Masters of Chinese Ink from Czech Private Collections
Online auction — 27 June 2026
Fifty Chinese ink paintings spanning the 18th to the 21st century, united by a single remarkable thread: each work comes from a Czech private collection formed in direct contact with the Chinese art world.
At the heart of the sale are three collections with extraordinary histories. The sinologist Josef Hejzlar (1927–2012) acquired his paintings directly from the artists he befriended while studying in Beijing between 1951 and 1956. The engineer Bernarda Bartáková brought her collection back from China, where she worked as a technical adviser in 1955–1956. The third group was assembled by Ota Výborný (1924–1994), the first resident correspondent of Czechoslovak Television in China.

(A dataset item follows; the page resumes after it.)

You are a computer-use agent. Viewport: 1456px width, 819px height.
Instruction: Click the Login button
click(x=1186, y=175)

All three have remained in their founders' families ever since and now come to the market for the first time.
The sale is led by three works of Qi Baishi (1864–1957), the most sought-after Chinese painter of the modern era. The most highly valued is Candle and Mice of 1948 — two mice beside a lit candle in the expressive xieyi manner, from the Bartáková collection. Beside it stand Shrimps, the master's single most celebrated and recognisable subject, and Basket of Chrysanthemums with a Grasshopper, a festive late composition from his eighty-eighth year inscribed Yannian ('Longevity') — the chrysanthemum being a traditional Chinese emblem of long life.

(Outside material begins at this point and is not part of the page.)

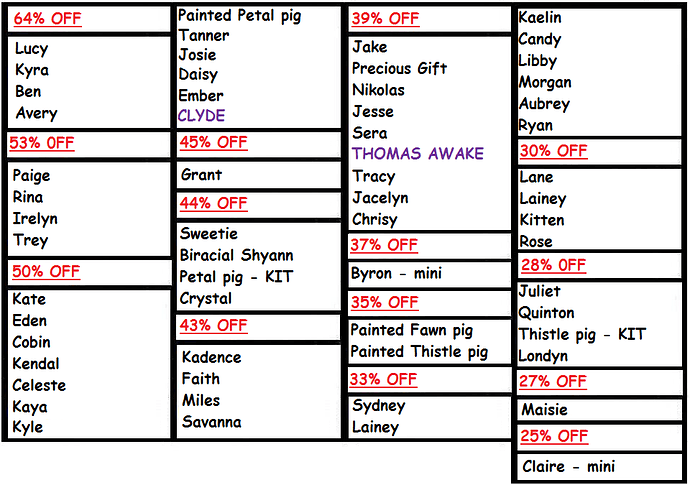Open the 27% OFF link
The image size is (690, 485).
(553, 381)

Close behind, a pair of paintings meet in the sale like unexpected siblings: The Sleeper in a Boat by Li Keran (1907–1989) from the Výborný collection — a fisherman dozing in his boat among the reeds — and the monumental Airing the Books by Huang Yongyu (1924–2023) from the Hejzlar collection, inscribed to the collector in Beijing in the summer of 1987. Painted nearly forty years apart, both share the same mood of gentle humour and deliberately careless bravura. Among the highlights is also a Galloping Horse by Xu Beihong (1895–1953), one of the most celebrated motifs in all of modern Chinese ink, given to JUDr. František Matal and his bride as a wedding gift in Beijing and kept in the family until 2026.

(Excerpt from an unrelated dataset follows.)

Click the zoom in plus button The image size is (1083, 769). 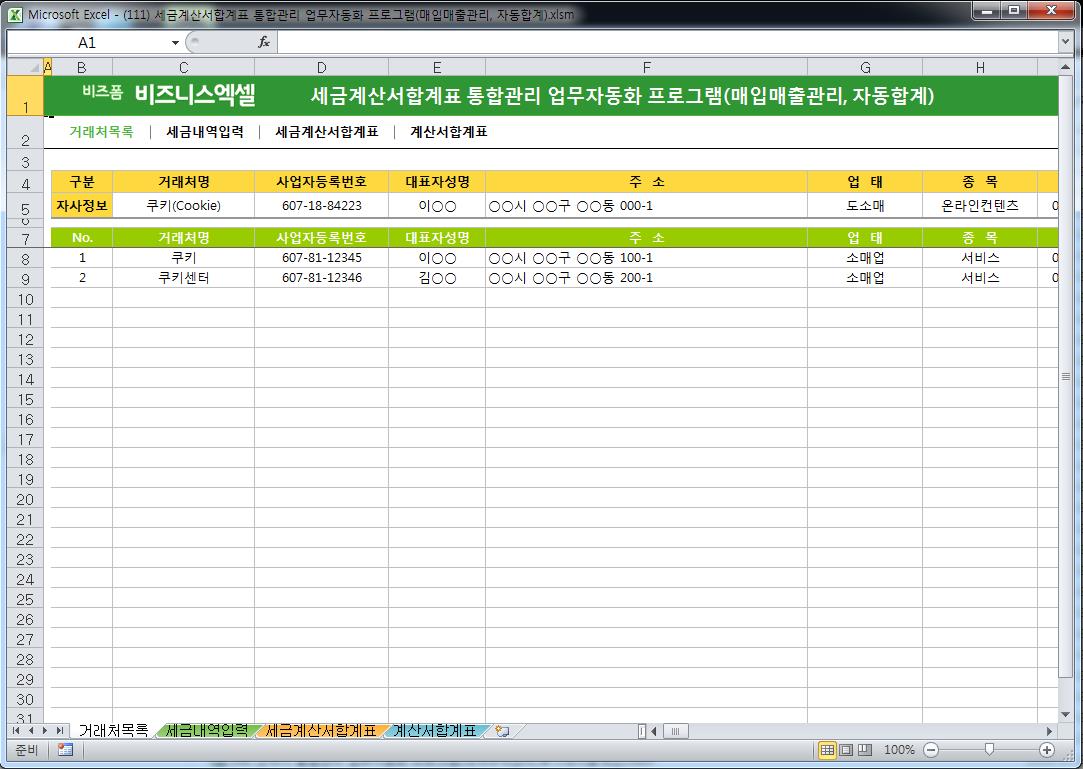pos(1047,750)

The sale spans the centuries, from court painting to the present day: among the highlights are a rare complete court album of scenes from the ancient ode 'Seventh Month', and Sandy River by Liu Guosong (b. 1932), a pioneer of modern abstract ink. Impeccable provenance directly from the artists is borne out by Quail and Millet by Li Kuchan (1899–1983), inscribed to Hejzlar in 1954, Wild Goose over the Reeds by Lin Fengmian (1900–1991) from the Bartáková collection, and Three Fish by Wang Qingfang (1900–1957), accompanied by a unique printed book of poems.
The sale closes with several works by Jiří Straka (b. 1967), one of the few European painters to gain recognition in China working in the traditional ink medium — bringing the story full circle from the Czech sinologists of the 1950s to today's living cultural dialogue.